Вскоре после того, как мисс Бронте вернулась домой, к ней приехала погостить подруга. В это время написано письмо, отрывок из которого приводится ниже. Выраженное в нем сильное и верное понимание дружбы ясно объясняет происхождение верности и любви по отношению к мисс Бронте со стороны всех, кто когда-либо становился ее другом.

Мистеру У. С. Уильямсу, эсквайру

21 июля 1851 года

…Мне все время не дает покоя: неужели Корнхилл так же изменится в моих глазах, как изменился в Ваших Оксфорд? Сейчас у меня с этим местом связано множество приятных ассоциаций, неужели они когда-нибудь станут совсем другими?
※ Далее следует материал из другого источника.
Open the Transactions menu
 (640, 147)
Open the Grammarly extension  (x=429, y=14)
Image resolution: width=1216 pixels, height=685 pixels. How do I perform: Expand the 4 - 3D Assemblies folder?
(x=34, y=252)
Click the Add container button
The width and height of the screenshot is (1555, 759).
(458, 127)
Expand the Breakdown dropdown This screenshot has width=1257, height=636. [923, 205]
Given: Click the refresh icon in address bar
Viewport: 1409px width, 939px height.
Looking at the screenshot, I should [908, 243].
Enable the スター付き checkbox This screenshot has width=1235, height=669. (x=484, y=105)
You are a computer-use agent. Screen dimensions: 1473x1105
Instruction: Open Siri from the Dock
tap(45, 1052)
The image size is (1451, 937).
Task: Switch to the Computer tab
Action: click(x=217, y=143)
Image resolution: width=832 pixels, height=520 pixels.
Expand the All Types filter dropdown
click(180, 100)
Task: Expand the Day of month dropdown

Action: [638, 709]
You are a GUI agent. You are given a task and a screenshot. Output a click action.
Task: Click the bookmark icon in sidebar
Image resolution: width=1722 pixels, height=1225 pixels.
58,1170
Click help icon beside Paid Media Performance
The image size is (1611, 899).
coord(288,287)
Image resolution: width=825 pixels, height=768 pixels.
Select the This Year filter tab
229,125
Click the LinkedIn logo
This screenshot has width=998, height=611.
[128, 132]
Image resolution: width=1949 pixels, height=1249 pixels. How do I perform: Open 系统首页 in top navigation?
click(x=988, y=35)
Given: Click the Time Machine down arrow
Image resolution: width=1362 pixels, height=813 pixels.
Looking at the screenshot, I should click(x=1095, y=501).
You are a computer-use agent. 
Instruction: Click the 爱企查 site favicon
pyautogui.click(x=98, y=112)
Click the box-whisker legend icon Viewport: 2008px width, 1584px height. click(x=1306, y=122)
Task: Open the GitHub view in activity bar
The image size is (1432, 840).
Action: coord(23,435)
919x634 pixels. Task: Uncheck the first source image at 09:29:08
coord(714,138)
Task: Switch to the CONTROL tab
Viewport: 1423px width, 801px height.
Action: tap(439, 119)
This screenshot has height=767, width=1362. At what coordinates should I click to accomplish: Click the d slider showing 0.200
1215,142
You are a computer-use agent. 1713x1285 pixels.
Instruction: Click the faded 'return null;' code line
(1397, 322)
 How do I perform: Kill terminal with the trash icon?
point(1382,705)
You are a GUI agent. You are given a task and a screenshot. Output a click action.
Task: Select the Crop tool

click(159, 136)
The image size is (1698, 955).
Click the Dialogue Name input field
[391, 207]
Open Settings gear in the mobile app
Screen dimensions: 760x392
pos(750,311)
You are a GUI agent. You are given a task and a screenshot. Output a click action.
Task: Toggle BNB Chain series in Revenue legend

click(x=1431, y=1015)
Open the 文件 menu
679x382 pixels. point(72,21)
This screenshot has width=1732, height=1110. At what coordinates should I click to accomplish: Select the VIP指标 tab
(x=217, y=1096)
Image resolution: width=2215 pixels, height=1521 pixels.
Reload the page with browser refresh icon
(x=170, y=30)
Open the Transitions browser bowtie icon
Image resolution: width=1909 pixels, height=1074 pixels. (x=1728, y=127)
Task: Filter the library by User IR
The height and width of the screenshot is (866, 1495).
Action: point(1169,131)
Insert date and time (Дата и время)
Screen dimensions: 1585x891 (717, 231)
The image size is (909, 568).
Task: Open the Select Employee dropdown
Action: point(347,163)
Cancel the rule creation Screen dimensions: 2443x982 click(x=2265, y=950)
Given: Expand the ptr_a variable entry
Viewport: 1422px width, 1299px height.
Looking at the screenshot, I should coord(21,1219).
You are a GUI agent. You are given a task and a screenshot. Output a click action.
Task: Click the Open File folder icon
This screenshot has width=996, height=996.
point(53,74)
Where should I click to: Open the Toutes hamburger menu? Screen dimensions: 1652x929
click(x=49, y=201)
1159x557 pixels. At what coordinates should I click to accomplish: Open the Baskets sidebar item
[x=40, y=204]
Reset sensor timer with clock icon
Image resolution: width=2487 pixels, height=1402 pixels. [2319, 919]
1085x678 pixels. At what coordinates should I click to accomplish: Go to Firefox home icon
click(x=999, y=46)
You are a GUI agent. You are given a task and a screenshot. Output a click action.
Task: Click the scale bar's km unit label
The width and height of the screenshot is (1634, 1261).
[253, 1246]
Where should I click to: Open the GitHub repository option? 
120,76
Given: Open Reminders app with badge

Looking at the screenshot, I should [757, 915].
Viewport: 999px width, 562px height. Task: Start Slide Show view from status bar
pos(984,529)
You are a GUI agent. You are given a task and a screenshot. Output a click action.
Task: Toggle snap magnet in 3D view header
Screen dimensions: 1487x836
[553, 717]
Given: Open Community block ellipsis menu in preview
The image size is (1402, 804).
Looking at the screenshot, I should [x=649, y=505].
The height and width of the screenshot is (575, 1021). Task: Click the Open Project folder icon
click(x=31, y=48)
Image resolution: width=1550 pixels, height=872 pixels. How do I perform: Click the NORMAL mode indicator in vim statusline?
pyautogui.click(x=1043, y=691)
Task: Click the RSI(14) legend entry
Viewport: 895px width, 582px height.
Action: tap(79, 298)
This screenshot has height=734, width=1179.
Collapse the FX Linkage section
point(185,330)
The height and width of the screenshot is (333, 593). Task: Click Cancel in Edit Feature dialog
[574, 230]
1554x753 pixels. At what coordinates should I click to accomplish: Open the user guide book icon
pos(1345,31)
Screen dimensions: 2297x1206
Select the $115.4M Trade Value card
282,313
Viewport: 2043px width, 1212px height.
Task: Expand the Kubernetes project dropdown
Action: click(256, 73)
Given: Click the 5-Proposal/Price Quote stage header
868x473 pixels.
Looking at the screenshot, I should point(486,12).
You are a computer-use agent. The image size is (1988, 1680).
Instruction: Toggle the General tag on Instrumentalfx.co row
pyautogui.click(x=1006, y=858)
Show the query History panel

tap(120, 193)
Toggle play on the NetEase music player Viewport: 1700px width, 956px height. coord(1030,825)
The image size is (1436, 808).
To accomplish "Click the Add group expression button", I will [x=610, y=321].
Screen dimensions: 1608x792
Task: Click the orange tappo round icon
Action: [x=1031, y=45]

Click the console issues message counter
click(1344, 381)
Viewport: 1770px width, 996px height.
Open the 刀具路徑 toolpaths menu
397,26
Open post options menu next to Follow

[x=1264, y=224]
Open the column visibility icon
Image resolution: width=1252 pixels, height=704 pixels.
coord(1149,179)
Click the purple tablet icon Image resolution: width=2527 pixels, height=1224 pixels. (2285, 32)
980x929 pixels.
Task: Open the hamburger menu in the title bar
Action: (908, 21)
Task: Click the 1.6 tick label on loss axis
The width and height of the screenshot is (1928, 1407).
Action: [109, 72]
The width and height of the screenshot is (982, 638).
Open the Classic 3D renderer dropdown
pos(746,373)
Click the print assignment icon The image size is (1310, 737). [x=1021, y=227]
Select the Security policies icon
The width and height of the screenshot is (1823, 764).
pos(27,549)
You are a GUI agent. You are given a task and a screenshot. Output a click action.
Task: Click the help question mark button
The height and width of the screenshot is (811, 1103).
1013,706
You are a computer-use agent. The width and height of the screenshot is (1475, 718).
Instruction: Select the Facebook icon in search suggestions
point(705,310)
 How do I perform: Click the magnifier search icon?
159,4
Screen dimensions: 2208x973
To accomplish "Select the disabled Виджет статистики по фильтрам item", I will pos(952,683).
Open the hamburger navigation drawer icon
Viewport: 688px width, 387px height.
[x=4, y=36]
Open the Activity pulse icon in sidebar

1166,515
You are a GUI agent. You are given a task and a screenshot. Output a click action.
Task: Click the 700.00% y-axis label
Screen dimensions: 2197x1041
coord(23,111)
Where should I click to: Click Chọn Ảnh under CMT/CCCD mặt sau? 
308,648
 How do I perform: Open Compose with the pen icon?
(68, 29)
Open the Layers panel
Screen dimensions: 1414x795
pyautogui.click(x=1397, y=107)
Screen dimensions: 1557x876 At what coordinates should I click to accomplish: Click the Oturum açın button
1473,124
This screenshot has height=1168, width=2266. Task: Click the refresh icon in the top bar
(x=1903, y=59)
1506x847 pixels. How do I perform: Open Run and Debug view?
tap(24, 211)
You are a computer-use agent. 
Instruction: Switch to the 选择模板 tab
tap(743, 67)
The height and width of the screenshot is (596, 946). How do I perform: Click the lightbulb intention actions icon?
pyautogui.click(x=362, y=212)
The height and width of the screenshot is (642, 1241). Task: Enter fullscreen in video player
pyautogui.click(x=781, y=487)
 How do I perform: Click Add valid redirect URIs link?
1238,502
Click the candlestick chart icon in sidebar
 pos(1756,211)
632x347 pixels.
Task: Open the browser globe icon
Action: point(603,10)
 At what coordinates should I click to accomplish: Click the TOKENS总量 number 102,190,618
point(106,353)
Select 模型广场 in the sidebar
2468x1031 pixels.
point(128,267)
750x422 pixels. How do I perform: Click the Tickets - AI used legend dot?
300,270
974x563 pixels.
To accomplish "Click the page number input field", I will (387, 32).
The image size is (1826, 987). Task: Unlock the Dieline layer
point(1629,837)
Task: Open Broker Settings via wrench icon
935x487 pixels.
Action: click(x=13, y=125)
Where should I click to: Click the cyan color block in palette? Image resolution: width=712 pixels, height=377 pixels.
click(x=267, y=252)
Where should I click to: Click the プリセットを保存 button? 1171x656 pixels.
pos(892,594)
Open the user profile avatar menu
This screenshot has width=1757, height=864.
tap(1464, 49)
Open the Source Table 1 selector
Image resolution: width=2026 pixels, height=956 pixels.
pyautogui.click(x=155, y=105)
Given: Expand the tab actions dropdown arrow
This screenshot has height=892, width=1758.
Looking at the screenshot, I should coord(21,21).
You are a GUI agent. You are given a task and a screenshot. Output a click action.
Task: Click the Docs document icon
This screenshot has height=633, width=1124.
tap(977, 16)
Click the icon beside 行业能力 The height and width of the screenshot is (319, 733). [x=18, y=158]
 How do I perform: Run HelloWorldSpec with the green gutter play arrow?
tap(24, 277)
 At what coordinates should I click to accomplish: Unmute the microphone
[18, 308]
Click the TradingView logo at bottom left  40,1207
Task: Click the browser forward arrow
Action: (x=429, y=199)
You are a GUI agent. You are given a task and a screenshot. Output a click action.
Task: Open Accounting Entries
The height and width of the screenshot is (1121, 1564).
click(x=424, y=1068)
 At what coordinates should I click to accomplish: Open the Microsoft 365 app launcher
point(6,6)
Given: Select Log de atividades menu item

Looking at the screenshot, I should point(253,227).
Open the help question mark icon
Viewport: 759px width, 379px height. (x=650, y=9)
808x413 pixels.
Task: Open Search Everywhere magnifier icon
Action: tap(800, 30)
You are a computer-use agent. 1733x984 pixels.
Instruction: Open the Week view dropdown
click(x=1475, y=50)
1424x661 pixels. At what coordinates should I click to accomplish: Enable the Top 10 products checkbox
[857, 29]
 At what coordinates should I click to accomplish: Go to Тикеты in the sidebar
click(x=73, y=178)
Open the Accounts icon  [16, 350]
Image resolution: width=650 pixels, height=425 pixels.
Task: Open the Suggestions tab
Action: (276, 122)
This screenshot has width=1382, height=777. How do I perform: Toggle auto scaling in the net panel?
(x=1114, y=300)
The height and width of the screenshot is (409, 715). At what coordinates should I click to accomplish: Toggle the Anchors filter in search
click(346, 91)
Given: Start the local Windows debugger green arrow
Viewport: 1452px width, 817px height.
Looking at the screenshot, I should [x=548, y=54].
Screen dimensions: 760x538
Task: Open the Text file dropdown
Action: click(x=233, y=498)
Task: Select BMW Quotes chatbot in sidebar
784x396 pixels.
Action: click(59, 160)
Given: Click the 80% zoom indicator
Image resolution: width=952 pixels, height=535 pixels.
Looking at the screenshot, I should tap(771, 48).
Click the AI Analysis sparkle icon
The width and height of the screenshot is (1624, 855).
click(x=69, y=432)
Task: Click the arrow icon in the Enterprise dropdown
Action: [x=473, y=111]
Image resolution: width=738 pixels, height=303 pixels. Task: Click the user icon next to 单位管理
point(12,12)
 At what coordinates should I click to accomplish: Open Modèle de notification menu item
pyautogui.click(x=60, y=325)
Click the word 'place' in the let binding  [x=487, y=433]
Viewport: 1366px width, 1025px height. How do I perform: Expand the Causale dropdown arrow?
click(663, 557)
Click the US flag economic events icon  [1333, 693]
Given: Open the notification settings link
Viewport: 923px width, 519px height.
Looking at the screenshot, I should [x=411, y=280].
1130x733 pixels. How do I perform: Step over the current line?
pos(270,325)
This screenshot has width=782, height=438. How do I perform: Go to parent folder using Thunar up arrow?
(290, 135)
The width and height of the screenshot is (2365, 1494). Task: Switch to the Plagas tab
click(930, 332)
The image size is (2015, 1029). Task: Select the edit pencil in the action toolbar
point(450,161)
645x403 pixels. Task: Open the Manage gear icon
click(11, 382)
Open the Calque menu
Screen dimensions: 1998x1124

Что ж, вполне возможно, хотя я и верую в обратное: по-моему, я вовсе не преувеличиваю своих привязанностей. Как мне кажется, я вижу недостатки точно так же, как и достоинства, а физические несовершенства так же ясно, как красоту. Что касается дружбы, то я заметила: разочарования возникают по большей части вовсе не из-за того, что мы любим своих друзей слишком сильно или ставим их слишком высоко, а скорее оттого, что переоцениваем их любовь и их мнения о себе. И значит, если мы позаботимся о том, чтобы оградить себя от ошибок по этой части, и будем довольны и даже счастливы отдать больше, чем получить, – будем сравнивать наши обстоятельства и окажемся в высшей степени осторожны по части выводов, не будем позволять самолюбию застилать нам зрение, – тогда, я полагаю, мы сможем пройти по жизни спокойно и уверенно, не испытав разочарований, которые приносит мизантропия как следствие резкой перемены чувств. Все это звучит несколько отвлеченно-философски, но Вы поступите благоразумно, если примете это во внимание. Мораль всего сказанного состоит в том, что если мы хотим построить здание дружбы на прочном фундаменте, то должны любить своих друзей ради них самих, а не ради себя и учитывать правду, как ее понимают они для себя, не меньше, чем их правду для нас. В последнем случае каждая рана самолюбия станет причиной холодности; в первом – только некоторые печальные перемены в характере и расположении к нам друга (пугающая перемена его характера к худшему) отдалят Вас от него.

Как интересны, вероятно, были для Вас рассказы старой девы, Вашей кузины, о Ваших родителях. И как мило, что она вспоминала только о приятном! Жизнь и должна на самом деле течь медленно в этой крошечной заброшенной деревушке среди меловых холмов. Если уж на то пошло, лучше терять силы, трудясь в переполненном людьми городе, чем угасать от бездействия в полном одиночестве, – вспомните об этом, когда будете чувствовать себя усталым от работы и суеты.

Вскоре после этого она написала и мне. Хотя ее письмо представляет собой ответ на мое послание, тем не менее оно столь характерно, что я не могу его пропустить и не привести несколько выдержек.

Хауорт, 6 августа 1851 года

Моя дорогая миссис Гаскелл,

я так обрадовалась Вашему письму, когда оно наконец дошло, что не намерена роптать на долгую задержку.

Примерно две недели назад я получила послание от мисс Мартино – тоже пространное и касающееся примерно тех же тем, что и Ваше: выставки и последней лекции Теккерея. Весьма любопытно положить рядом два текста – плоды размышлений двух умов – и следить по очереди, каким предстает одно и то же событие благодаря их посредничеству. Разница получается существенная, тем более что это не грубый контраст добра и зла, но более тонкое противопоставление и более тонкое различие двух видов добра. Первый из них напоминает, мне кажется, действенное лекарственное средство – неприятное на вкус, но превосходно возвращающее здоровье. Добро другого вида больше походит на питательность нашего хлеба насущного. Он совсем не горек, но и не приторно-сладок. Он доставляет удовольствие, но не льстит нашему нёбу. Он придает силы, не применяя насилия.